> [Document section]:

==========

# Brake pedal goes to floor.......



## surfin (Oct 31, 2004)

Hello all. 
I'm having problem with 92 Sentra E.
Just the other day, brake light came on when I was driving. Sure enough, brake fluid level was below minimum. At the same time, I realized brake was VERY soft and it went to floor. However, brake worked fine. Just pedal was very soft.

Upon my inspection, I found brake fluid leak at the rear drum (wheel cylinder) So I replaced both wheel cylinders. However, brake pedal is still soft!

I'll try and bleed the brake tomorrow but....
Pedal is soft whenever engine is on and if I keep on pumping the pedal, it'll get harder. But if I leave it for few seconds and press the pedal again, it goes to floor again.

I always thought when pedal goes to floor, its a sign of bad master cylinder or booster. What's the sure way to find out either MC or booster is bad?

Any help is appreciated.
Thanks!


----------



## HATEnFATE (Dec 24, 2002)

You still have air in the system it sounds like. There is a specific direction to bleed the brakes out to get all the air out of the system. Start at the passenger rear wheel and work your way around in a clockwise direction. Make sure you get all the air out and check your master cylinders fluid leval before you move on to the next wheel.

==========

(Recorded data)

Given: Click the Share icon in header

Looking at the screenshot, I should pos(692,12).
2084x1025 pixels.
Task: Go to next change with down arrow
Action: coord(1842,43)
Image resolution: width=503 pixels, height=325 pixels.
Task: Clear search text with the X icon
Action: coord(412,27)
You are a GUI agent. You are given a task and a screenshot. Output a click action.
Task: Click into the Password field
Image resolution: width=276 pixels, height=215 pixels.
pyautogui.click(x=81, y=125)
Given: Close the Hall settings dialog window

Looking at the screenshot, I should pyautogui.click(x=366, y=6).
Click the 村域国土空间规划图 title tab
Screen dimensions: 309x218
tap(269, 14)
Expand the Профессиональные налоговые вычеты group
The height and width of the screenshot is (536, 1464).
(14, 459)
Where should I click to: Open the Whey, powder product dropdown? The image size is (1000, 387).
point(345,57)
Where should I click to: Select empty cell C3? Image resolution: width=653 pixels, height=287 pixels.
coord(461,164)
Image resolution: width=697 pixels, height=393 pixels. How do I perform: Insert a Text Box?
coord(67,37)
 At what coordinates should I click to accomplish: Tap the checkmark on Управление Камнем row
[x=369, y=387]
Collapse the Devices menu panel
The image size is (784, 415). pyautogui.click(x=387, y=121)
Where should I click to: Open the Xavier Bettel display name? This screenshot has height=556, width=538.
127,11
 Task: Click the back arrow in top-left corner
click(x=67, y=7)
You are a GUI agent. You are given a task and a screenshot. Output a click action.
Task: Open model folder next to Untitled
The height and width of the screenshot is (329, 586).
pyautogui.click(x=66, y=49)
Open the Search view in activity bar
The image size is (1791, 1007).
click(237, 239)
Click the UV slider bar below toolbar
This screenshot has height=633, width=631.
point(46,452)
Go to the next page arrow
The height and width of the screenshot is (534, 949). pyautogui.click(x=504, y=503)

==========

> [The request]: Render this sentence from the brake thread in Spanish: "Start at the passenger rear wheel and work your way around in a clockwise direction."

> [Output of the task]: Empiece por la rueda trasera del lado del pasajero y continúe con las demás en el sentido de las agujas del reloj.